Wlodarczyk John, Sullivan David, Smith Michael
John Wlodarczyk Consulting Services, New Lambton, NSW, Australia.
Am J Cardiol. 2008 Dec 15;102(12):1654-62. doi: 10.1016/j.amjcard.2008.08.014. Epub 2008 Sep 20.
The benefit from statin therapy is proportional to the low-density lipoprotein (LDL) cholesterol reduction. However, adverse events appear to be related to dose rather than LDL cholesterol reduction. Although serious side effects are rare, any comparison of statins requires scrutiny of the relation between therapeutic effect and risk of side effects. This report sought to determine whether the additional LDL cholesterol lowering with rosuvastatin over atorvastatin could be obtained without increased risk of short-term adverse events. Twenty-five studies (approximately 20,000 patients) were identified that provided 28 comparisons of 1:1 dose ratios, 20 comparisons of 1:2 dose ratios, and 6 comparisons of 1:4 dose ratios. Treatment difference in benefit (percentage of LDL cholesterol reduction) and risk (odds ratios for myalgia, increased alanine aminotransferase >3 times the upper limit of normal, creatine kinase >10 times the upper limit of normal, and percentage of change in glomerular filtration rate, as well as deaths, serious adverse events, and withdrawals caused by adverse events) were estimated using meta-analysis and presented in benefit-risk planes. Rosuvastatin was more efficacious than the same dose of atorvastatin (1:1 dose ratio) or a 2 times higher dose (1:2 dose ratio) of atorvastatin. There was no significant difference between rosuvastatin and a 4 times higher dose of atorvastatin (1:4 dose ratio). There were no significant differences between rosuvastatin and atorvastatin at any dose ratio for adverse events. Percentages of change in GFR improved significantly with both treatments. In conclusion, at 1:1 and 1:2 dose ratios, significant additional decreases in LDL cholesterol were obtained using rosuvastatin compared with atorvastatin at a similar risk of the adverse events presented.

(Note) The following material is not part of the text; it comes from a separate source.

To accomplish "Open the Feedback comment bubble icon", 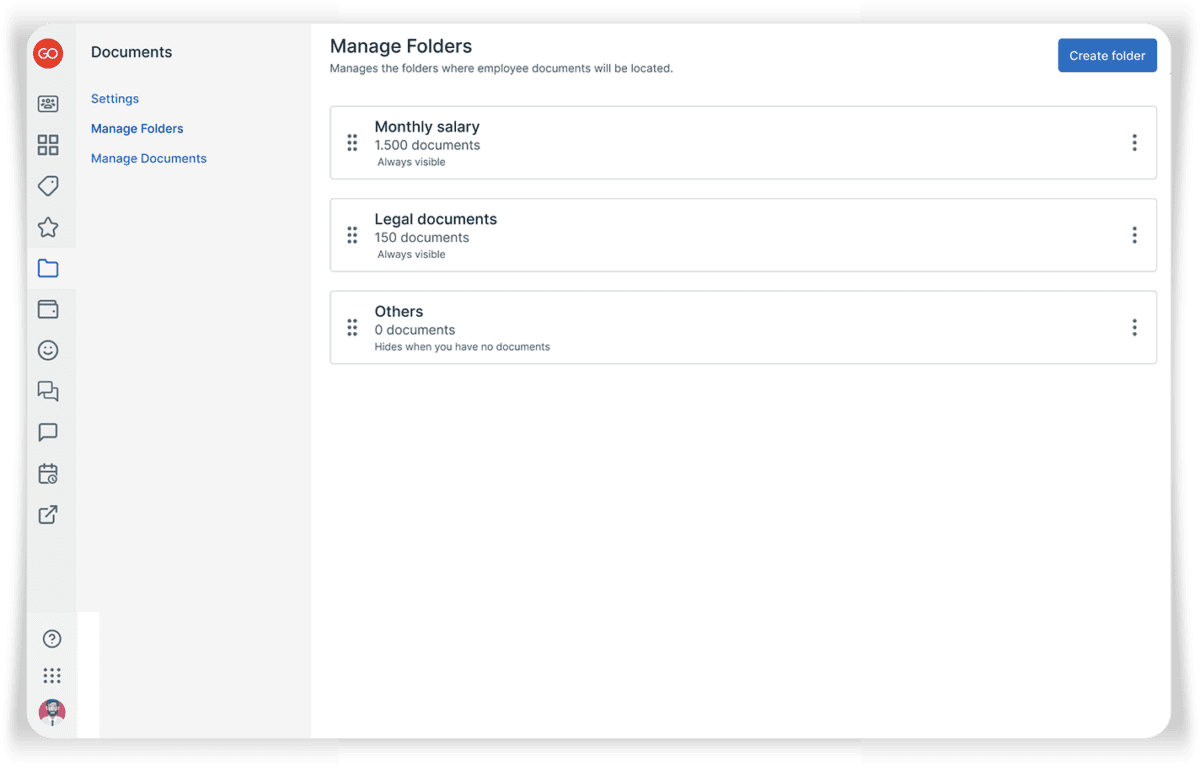I will click(x=47, y=432).
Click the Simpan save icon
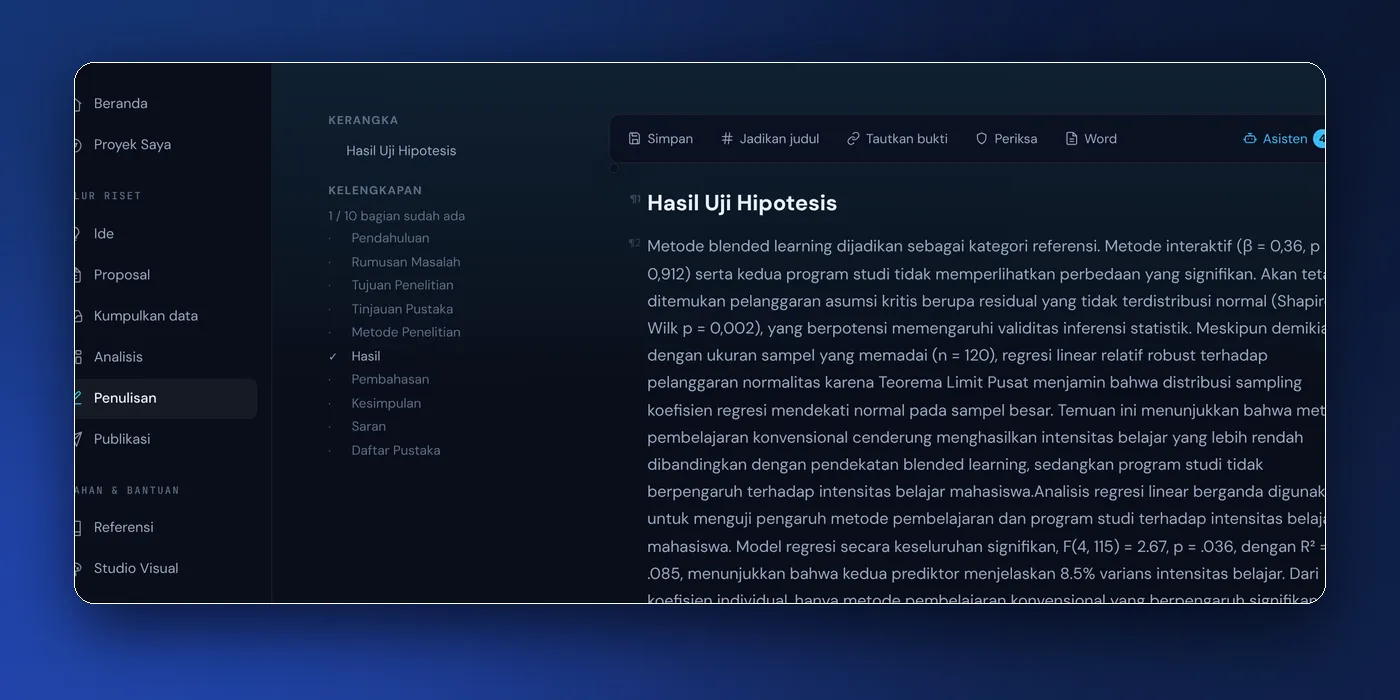This screenshot has width=1400, height=700. [x=634, y=139]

他汀类药物治疗的获益与低密度脂蛋白(LDL)胆固醇降低程度成正比。然而,不良事件似乎与剂量有关,而非LDL胆固醇降低程度。虽然严重副作用罕见,但任何他汀类药物的比较都需要仔细审视治疗效果与副作用风险之间的关系。本报告旨在确定瑞舒伐他汀在不增加短期不良事件风险的情况下,是否能比阿托伐他汀进一步降低LDL胆固醇。共纳入25项研究(约20000例患者),提供了28项1:1剂量比的比较、20项1:2剂量比的比较以及6项1:4剂量比的比较。采用荟萃分析估计获益方面的治疗差异(LDL胆固醇降低百分比)和风险(肌痛、丙氨酸氨基转移酶升高超过正常上限3倍、肌酸激酶升高超过正常上限10倍、肾小球滤过率变化百分比的比值比,以及死亡、严重不良事件和因不良事件导致的撤药情况),并呈现在获益-风险平面上。瑞舒伐他汀比相同剂量的阿托伐他汀(1:1剂量比)或两倍高剂量(1:2剂量比)的阿托伐他汀更有效。瑞舒伐他汀与四倍高剂量的阿托伐他汀(1:4剂量比)之间无显著差异。瑞舒伐他汀和阿托伐他汀在任何剂量比下的不良事件均无显著差异。两种治疗方法的肾小球滤过率变化百分比均显著改善。总之,在1:1和1:2剂量比下,与阿托伐他汀相比,使用瑞舒伐他汀可显著进一步降低LDL胆固醇,且不良事件风险相似。